Required action 1:
In the blog post about life's simple pleasures, what nickname did the writer's older sister use for the writer?
Required action 2:
Carry on the blog post about life's simple pleasures, starting right after its last sentence.

Given passage:
Monday, May 16, 2011

Living life's simple pleasures.

     I remember growing up my older sister used to call me “Father George” referring to a priest or a monk that loved simplicity or just a mature older figure that was not going to get into a situation that included conflict, be it morally or physically.
     The title of “Father George” I guess in retrospect really was an accurate one.  In fact I loved being mature and responsible.  Hanging out with the dog, sitting in the back yard with a cold drink on a mild summer day with the breeze blowing through the trees, or just hanging out with my parents or Grandparents and I was more than happy.  I really am a salt of the earth guy, a real simple man. One of those peaceful Sunday afternoons, falling asleep to Sunday golf on television,  or just sitting on the porch watching the universe go by was living well to me.  Probably very boring to most and not the behavior of the average high school kid but it worked fine for me and it was safe.  Yes safe and it was a chosen behavior. That is what was important to me. No conflict, no tension, no fighting, no pressure, but calmness and the comfort of being safe.
       For me my behavior is innate. It’s just the way it is.  I don’t try to act a certain way or not act a certain way, it just happens.  It’s like the weather. I realize one may have more control over ones behavior than the weather and maybe that isn’t the best analogy but my behavior was my behavior period and it just happened.  Each day I battle this disease, that element of safety seems further and further away.  It’s more like constant conflict and discomfort, insecurity, anxiety and in many instances just plain torture. 
    The twins celebrated their first communion this past weekend,(I am the only Orthodox in the house) and once I was dressed and ready I sat patiently as the rest of the family got dressed and ready for this Holy day.  There were blow dryers going, little feet running back and forth, the dog was barking, requests for toast with honey were bellowing over the hallways, and all the while I sat, and sat, and sat, remembering one day it was living well and now more like living hell.  Torture.  Sure I can be helpful to some degree if a job is placed in my lap, like tightening the kids’ belts or combing hair, but listening, sitting, and watching life as it revolves with all its sounds and commotion while looking in from what seems to be the outside is not what I would have chosen and has taken on an entire new dimension from the way it used to be.

Source material:
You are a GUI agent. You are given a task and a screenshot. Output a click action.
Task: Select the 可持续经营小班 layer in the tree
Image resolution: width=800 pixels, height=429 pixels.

Exercise answer 1:
"Father George."

Exercise answer 2:
     Considering I could not finagle myself and the wheelchair with the rest of my family sitting in the reserved and appointed church pew about three rows away, as I sat opposite from them it occurred to me just how distorted my views on life really were.  I believe most people would be more inclined to tell you that today’s world is a wee bit more cynical as we are constantly faced with conflict, tension, commotion and pressure, and where it’s easy to go to safer calmer ground; it’s unrealistic and ill prepares us for the truisms of life’s events. “Father George” at the time had no idea he should have been practicing war tactics preparing for a world war battle, nor did he need to.   Surely and most importantly don't ever expect battle or bring on it's energy, but rather be as present and aware in the moment as you possibly can.  There is nothing wrong with enjoying life’s simple pleasures, in fact everyone should, but it’s not until they are taken away do you realize just how much you took them for granted, and one can never be too prepared because challenges of many kinds inevitably come in various forms and fronts. 


  1. No, it was important that you enjoyed all those simple pleasures, and had them. It was never wrong and you fight the battles as they happen, not anticipate them. I speak as one who thinks the same way....and, I believe that you can still enjoy the important, simple pleasures of love, family and simply, today.
    Love ya.......just simple Mom

  2. Still scolding me all these yrs later!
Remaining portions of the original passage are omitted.